▸ **WHAT YOU SHOULD DO**
Copy everything from the line containing "Where should I click to: Click the Convert" down to the line containing "(x=42, y=410)", both included, without changing anything.

Start WORKING DATA

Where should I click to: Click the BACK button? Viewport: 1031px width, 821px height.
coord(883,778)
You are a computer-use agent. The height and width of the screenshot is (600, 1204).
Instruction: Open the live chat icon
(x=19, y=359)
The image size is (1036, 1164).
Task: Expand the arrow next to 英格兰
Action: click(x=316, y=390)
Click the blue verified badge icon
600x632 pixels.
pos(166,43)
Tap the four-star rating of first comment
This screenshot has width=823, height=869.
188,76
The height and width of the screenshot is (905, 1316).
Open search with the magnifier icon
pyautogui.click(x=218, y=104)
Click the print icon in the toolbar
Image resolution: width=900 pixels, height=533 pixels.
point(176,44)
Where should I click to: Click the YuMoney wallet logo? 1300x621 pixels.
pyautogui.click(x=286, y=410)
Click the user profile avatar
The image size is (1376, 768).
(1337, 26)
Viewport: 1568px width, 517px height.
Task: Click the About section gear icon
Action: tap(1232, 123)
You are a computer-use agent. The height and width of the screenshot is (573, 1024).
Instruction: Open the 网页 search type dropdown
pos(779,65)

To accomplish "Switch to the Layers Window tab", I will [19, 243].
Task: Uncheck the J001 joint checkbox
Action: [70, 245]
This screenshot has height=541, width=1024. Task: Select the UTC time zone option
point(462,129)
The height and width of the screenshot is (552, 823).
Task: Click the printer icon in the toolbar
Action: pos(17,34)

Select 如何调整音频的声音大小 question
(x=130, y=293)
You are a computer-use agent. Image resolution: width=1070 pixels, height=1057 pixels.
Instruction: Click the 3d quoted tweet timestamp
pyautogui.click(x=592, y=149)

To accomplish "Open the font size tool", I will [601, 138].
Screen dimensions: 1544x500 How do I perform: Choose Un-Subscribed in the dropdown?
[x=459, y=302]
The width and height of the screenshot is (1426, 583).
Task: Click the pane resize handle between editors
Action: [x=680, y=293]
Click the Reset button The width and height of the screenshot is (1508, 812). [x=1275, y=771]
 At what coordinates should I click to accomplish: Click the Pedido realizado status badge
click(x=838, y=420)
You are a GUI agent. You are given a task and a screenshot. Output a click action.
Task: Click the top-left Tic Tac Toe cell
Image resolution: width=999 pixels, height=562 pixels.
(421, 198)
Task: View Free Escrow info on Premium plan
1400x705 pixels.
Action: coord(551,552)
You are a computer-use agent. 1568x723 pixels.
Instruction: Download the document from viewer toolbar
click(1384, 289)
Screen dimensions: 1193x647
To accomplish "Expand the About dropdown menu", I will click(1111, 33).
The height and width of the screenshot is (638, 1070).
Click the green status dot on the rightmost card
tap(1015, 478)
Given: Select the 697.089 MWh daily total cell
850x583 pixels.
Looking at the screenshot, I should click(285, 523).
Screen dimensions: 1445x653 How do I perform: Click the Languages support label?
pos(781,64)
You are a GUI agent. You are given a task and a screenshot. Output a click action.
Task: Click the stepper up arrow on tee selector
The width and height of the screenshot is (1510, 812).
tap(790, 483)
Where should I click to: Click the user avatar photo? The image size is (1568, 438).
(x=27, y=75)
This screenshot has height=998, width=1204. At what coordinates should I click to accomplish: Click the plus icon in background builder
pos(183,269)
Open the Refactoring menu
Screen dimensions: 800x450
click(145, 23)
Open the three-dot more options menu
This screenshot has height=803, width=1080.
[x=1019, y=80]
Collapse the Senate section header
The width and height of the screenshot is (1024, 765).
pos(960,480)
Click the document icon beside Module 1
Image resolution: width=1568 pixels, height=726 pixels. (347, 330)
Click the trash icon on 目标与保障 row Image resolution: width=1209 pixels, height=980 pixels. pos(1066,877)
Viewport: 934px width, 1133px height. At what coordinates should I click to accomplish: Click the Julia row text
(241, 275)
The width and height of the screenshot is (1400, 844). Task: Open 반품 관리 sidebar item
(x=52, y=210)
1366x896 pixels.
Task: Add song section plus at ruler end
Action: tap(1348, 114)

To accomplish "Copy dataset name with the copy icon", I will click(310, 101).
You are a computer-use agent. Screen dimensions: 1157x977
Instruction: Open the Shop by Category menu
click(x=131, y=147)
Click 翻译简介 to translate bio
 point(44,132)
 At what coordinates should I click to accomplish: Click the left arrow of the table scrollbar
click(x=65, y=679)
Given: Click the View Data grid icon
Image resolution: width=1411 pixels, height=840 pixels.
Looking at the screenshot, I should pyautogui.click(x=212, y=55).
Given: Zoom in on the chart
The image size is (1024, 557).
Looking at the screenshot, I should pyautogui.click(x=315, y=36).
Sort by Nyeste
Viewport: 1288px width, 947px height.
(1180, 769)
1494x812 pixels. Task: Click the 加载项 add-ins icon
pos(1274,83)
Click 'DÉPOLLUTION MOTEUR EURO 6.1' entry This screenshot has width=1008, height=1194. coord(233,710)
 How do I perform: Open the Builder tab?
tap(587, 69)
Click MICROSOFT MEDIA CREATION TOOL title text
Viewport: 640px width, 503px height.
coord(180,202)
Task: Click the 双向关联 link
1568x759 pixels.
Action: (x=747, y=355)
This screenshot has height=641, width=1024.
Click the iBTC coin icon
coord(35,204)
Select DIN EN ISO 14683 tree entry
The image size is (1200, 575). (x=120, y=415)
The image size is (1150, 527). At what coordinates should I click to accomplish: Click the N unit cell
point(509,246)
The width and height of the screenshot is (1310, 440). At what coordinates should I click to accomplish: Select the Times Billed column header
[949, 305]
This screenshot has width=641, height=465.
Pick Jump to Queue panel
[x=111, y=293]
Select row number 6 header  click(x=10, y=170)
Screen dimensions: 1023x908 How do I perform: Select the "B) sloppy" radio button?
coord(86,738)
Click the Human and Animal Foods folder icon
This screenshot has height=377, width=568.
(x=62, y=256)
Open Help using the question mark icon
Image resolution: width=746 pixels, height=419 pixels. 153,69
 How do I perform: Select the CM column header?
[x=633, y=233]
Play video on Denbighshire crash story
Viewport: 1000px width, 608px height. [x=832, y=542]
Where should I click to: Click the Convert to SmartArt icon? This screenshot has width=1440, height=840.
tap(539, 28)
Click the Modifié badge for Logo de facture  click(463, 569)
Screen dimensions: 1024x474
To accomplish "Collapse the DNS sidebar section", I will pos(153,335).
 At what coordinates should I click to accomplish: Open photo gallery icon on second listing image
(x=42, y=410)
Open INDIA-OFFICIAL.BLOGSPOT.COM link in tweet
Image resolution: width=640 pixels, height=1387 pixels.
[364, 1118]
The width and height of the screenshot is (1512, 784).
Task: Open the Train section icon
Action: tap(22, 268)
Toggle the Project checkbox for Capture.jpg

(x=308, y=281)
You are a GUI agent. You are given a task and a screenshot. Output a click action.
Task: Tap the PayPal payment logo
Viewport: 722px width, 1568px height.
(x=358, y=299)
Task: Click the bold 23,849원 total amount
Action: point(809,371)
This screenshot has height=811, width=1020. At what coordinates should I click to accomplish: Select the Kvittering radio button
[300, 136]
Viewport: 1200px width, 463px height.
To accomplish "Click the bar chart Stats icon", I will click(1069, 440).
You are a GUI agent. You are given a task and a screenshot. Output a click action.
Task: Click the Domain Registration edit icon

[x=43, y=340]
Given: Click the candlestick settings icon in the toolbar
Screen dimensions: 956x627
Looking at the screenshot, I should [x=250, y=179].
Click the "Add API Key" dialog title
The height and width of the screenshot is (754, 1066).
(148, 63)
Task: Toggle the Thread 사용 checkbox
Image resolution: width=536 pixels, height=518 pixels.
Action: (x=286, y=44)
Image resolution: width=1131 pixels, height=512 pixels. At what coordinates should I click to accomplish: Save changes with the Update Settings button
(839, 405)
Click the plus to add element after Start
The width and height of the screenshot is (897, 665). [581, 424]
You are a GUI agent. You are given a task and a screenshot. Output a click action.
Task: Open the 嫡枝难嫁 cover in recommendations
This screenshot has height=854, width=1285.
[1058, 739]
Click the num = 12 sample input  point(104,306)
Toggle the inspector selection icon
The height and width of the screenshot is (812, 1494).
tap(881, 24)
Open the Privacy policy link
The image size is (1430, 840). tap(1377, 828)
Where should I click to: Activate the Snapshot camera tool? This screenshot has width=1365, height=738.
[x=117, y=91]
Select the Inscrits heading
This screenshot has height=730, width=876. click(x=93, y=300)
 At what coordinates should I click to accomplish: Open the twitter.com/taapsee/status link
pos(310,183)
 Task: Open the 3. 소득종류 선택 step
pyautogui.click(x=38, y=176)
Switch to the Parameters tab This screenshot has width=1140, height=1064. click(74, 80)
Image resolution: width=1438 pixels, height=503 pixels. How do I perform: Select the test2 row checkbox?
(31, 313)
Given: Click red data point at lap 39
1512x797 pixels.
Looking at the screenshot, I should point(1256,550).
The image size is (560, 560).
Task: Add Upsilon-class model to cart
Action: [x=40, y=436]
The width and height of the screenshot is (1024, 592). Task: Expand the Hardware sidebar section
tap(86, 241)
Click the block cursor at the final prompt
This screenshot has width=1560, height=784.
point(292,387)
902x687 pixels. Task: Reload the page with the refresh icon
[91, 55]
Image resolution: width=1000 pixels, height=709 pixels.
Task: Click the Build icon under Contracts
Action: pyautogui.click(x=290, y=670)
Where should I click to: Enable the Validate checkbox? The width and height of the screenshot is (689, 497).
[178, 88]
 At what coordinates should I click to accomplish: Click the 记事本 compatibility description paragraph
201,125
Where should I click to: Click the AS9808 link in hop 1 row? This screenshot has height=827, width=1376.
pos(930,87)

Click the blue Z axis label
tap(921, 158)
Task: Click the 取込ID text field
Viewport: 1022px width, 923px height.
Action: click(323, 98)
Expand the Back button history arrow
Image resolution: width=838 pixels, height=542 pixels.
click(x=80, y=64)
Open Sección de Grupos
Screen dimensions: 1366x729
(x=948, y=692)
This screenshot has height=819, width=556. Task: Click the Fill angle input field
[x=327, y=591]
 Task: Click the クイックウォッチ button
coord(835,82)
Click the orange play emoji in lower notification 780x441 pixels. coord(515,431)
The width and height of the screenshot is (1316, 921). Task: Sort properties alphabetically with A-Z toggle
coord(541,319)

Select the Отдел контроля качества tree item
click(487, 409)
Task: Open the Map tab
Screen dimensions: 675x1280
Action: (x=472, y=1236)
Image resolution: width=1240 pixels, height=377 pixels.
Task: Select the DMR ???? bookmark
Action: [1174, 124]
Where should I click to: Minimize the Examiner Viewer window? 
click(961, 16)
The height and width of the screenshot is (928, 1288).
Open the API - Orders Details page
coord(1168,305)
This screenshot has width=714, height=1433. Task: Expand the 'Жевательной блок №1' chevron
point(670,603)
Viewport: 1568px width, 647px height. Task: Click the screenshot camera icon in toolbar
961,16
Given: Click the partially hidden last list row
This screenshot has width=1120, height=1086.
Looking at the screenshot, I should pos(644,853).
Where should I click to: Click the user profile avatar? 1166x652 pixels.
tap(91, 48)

End WORKING DATA

▸ **TASK ANSWER**
Where should I click to: Click the Convert to SmartArt icon? This screenshot has width=1440, height=840.
tap(539, 28)
Click the Modifié badge for Logo de facture  click(463, 569)
Screen dimensions: 1024x474
To accomplish "Collapse the DNS sidebar section", I will pos(153,335).
 At what coordinates should I click to accomplish: Open photo gallery icon on second listing image
(x=42, y=410)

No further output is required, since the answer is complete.